Rookie catcher Carl Nichols was three for three with a walk. Rookie infielder Rene Gonzales, playing third base today, had two doubles, two runs scored and two RBI, including the game-winner in a five-run seventh inning. Reliever Jack O'Connor earned his first major league victory since Sept. 9, 1983, when he was a Minnesota Twin.

The Orioles stole bases, they went from first to third on base hits, they made aggressive plays in the field. Larry Sheets even hit his 30th home run of the season. He and Murray give the Orioles their first pair of 30-home run hitters in the same season since 1969, when Boog Powell hit 37 and Frank Robinson hit 32.

When it was over, the 28,191 fans stood and cheered. And the players heard them.

"It was really kind of nice, the way we played," said Sheets, who leads Baltimore in batting (.314) and RBI (92). "We had a lot of key hits and we played with a lot of enthusiasm. I thought the crowd got excited about it and hopefully we gave them something to think about over the winter."

Murray certainly did.

Before the game, Murray said on HTS: "It's amazing what one or two or three bad apples {fans} can do to a whole ballpark. Right now, with the situation in Baltimore, I don't think there are too many guys who like playing here . . .

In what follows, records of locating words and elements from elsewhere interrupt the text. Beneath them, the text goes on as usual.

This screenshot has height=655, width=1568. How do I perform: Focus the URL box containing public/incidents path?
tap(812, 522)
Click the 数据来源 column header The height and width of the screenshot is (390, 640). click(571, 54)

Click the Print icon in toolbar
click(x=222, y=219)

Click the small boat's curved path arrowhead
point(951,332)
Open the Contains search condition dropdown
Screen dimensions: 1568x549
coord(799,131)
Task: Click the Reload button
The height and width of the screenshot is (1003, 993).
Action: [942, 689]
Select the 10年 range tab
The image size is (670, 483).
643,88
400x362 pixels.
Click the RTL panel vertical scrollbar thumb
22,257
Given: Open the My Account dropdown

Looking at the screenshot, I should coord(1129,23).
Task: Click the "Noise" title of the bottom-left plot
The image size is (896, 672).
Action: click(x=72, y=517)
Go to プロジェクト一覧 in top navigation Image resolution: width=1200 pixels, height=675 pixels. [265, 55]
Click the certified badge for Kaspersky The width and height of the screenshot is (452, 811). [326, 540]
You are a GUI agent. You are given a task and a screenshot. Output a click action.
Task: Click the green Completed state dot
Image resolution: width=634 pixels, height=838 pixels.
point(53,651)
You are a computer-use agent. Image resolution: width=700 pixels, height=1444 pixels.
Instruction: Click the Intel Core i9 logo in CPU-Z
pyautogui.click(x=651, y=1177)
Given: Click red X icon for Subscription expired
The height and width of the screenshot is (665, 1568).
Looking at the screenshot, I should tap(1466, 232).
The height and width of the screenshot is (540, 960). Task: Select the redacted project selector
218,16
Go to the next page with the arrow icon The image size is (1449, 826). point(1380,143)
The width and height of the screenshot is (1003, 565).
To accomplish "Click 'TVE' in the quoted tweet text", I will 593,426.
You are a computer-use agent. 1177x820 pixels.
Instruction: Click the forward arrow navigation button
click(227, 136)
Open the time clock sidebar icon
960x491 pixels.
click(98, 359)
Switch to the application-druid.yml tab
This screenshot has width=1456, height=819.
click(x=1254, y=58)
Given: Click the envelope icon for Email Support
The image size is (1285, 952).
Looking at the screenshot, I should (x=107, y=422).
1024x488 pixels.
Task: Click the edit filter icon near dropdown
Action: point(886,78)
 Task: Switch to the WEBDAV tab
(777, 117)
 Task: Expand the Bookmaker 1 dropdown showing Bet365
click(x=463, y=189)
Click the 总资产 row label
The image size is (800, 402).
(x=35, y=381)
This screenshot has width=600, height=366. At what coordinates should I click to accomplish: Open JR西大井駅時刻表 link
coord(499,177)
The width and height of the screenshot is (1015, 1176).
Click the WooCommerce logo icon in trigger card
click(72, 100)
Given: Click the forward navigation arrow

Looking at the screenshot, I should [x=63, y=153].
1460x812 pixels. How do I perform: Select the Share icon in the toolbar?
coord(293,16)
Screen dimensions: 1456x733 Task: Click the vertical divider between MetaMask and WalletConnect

"It could be time for me to move on," said Murray, who is in the first year of a five-year, $12.7 million contract. "Sometimes you feel you've worn out your welcome. There are some good things about the city, but there's no need for anybody to play under these conditions."

On the other hand, there's no need for a total of 1,835,692 fans to come out to the ballpark under these conditions:

A tie, so far, for the American League's worst record against one division in the 19 years of divisional play -- the Orioles are 15-56 against the AL East and 8-50 against the five teams ahead of them in the standings.

A pitching staff that, with every hit allowed the rest of the season, will set the club's single-season record (the current total is 1,492) and is within two home runs allowed of the major league record in that department (220).

Its worst home record (31-51).

Baltimore started its home season with a win and ended it with one.

"Yeah, but we didn't win enough damn games in between," Manager Cal Ripken Sr. snarled.

"To play the way we did and still draw 1.8 million says a lot for our support," Sheets said. "I wonder what the attendance would have been had we been in a pennant race."

The atmosphere would almost certainly have been like today's, with a festive, sun-drenched crowd cheering as the home team rallied from a 5-3, seventh-inning deficit.

Sheets started the seventh by grounding to first. Lee Lacy and Mike Young singled on consecutive pitches and starter Tommy John, who had retired eight of the previous nine hitters, was gone.

After fouling off three two-strike pitches from reliever Pat Clements (3-3), Nichols singled, tying the score at 5-5 and sending Young to third. Pete Stanicek singled to center off Bobby Meacham's glove for another run, Nichols steaming on to third with a head-first slide. Gonzales' double to right scored Nichols and finished Clements.

Neil Allen relieved and, after Cal Ripken Jr.'s line drive, Murray was intentionally walked to load the bases. Ray Knight then completed Baltimore's biggest rally since Aug. 7 with a two-run single that made it 8-5.

"We've been going about things the right way most of the time this year, but there have been times when we just haven't gotten the hits we've needed," Ripken Sr. said. "It was good to see them be able to make a comeback in a ball game, particularly the last ball game at home."

Orioles Notes:

Owner Edward Bennett Williams announced there will be no increase in ticket prices for next season.